During parallel observation

Safe rollback — Rust collector can be stopped independently without affecting Python or any downstream container:

ssh fukutani.ryo@192.168.42.252 \
  "cd /volume1/aegis/repo/aegis_v3/lt-rust-docker && \
   sudo /usr/local/bin/docker compose \
     -f docker-compose.lt-quote-collector.yml stop aegis-lt-quote-collector"

After cutover

Post-cutover rollback requires restarting Python collector:

# a. Stop Rust collector
ssh fukutani.ryo@192.168.42.252 \
  "cd /volume1/aegis/repo/aegis_v3/lt-rust-docker && \
   sudo /usr/local/bin/docker compose \
     -f docker-compose.lt-quote-collector.yml stop aegis-lt-quote-collector"

# b. Start Python collector back up (container image must still be present)
ssh fukutani.ryo@192.168.42.252 "sudo /usr/local/bin/docker start aegis-quote-collector"

# c. Verify Python collector resumed JSONL writes
ssh fukutani.ryo@192.168.42.252 \
  "sudo /usr/local/bin/docker logs aegis-quote-collector --tail 20 2>&1 | grep -iE 'rpm|cycle|sampling'"
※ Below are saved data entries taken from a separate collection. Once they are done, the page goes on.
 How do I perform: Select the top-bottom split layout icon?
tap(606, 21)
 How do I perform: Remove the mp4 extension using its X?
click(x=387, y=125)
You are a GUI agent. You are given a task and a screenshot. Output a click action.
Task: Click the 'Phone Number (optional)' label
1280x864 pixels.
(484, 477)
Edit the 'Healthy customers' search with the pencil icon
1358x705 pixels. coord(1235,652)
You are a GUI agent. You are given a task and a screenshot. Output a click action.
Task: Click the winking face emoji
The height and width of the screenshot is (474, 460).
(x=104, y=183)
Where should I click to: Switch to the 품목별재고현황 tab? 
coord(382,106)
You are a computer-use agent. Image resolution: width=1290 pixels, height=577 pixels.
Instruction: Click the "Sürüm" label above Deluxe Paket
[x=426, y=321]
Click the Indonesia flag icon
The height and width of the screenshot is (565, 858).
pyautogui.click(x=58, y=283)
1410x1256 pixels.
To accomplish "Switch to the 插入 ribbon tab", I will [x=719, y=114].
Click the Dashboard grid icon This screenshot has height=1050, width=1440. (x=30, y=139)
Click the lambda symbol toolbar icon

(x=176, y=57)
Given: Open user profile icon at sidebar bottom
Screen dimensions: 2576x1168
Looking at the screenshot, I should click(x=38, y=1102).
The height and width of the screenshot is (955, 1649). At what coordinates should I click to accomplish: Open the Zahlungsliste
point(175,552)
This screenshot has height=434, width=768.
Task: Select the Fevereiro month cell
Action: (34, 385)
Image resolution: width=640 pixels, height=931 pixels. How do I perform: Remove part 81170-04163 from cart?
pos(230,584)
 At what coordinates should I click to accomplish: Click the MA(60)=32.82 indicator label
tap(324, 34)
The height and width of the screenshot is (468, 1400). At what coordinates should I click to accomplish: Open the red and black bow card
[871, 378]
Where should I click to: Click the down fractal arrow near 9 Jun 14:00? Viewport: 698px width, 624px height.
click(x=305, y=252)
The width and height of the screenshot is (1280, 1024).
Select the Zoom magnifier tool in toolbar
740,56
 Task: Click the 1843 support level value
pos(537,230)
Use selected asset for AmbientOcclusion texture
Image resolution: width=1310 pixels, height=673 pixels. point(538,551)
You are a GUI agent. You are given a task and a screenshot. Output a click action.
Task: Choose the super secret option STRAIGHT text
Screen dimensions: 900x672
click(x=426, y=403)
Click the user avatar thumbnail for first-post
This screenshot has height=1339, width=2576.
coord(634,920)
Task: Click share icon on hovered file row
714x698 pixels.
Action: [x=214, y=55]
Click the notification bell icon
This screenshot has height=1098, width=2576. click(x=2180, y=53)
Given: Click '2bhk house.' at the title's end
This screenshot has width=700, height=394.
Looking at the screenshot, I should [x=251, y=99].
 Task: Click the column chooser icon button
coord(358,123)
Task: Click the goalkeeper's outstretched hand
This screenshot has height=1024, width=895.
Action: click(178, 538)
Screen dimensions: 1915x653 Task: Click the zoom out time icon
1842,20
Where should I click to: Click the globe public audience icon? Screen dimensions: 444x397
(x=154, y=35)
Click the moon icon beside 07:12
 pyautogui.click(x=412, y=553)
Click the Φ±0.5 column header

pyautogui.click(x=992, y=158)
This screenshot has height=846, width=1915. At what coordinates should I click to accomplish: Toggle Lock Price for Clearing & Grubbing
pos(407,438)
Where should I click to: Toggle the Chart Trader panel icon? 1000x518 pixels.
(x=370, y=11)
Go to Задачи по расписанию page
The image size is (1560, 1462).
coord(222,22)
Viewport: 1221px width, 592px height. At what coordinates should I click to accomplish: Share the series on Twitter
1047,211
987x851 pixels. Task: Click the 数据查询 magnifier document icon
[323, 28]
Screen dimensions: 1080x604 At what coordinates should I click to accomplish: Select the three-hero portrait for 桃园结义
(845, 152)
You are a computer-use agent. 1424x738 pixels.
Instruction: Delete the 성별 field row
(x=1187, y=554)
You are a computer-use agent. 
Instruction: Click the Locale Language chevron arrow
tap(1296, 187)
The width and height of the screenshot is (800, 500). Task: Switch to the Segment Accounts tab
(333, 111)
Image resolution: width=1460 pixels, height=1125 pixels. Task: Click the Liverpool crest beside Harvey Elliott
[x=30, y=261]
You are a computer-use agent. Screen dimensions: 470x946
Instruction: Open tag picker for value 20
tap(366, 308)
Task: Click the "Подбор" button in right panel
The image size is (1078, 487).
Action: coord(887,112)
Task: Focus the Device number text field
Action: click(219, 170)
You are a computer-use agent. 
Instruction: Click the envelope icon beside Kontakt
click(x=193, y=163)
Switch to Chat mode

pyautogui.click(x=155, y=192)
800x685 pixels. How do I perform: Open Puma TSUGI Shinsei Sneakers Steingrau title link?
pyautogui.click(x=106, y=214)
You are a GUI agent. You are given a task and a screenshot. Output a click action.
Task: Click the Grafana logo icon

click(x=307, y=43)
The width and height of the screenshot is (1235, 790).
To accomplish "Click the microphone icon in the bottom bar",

Total rollback time: < 1 分 (if Python image is still present).

Troubleshooting

"Token cache missing" at startup

  • Expected if token-keeper container is stopped or token cache file is missing
  • The Rust collector consumes the cache (read-only) — it does NOT manage tokens itself
  • Fix: ensure aegis-token-keeper-live or aegis-lt-token-keeper is running

Status API returns 404 or connection refused

  • Check the port matches: 8094 for parallel observation, 8093 after cutover
  • Verify container is running and port is published
  • Check --status-api-port CLI arg in the compose file

Heartbeat mtime not updating

  • Container may be hung in the collection cycle
  • Check container logs for ERROR-level messages
  • Check api_calls_this_cycle via status API — if increasing, collection is alive

Rate limit burst detected (api_calls_this_cycle > expected)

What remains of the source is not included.